## Records to use

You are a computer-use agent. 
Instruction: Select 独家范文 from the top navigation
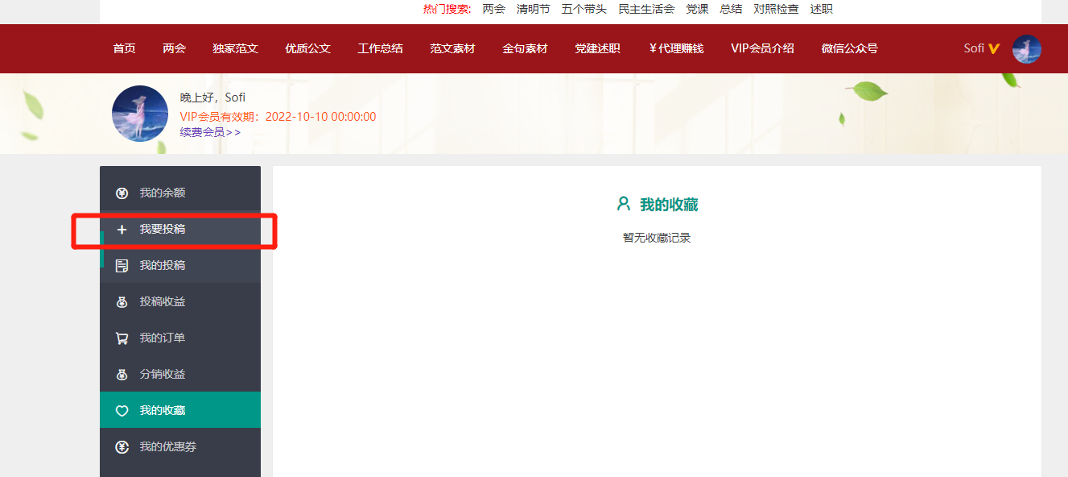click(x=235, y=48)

==

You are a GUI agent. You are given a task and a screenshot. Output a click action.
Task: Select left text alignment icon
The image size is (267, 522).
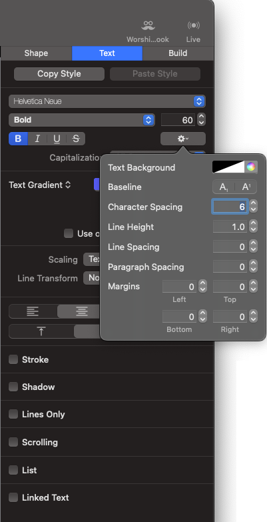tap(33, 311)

## Exercise instructions
In the entries above, find each line that includes the string "agent" and copy it.

## Response
You are a computer-use agent. 
You are a GUI agent. You are given a task and a screenshot. Output a click action.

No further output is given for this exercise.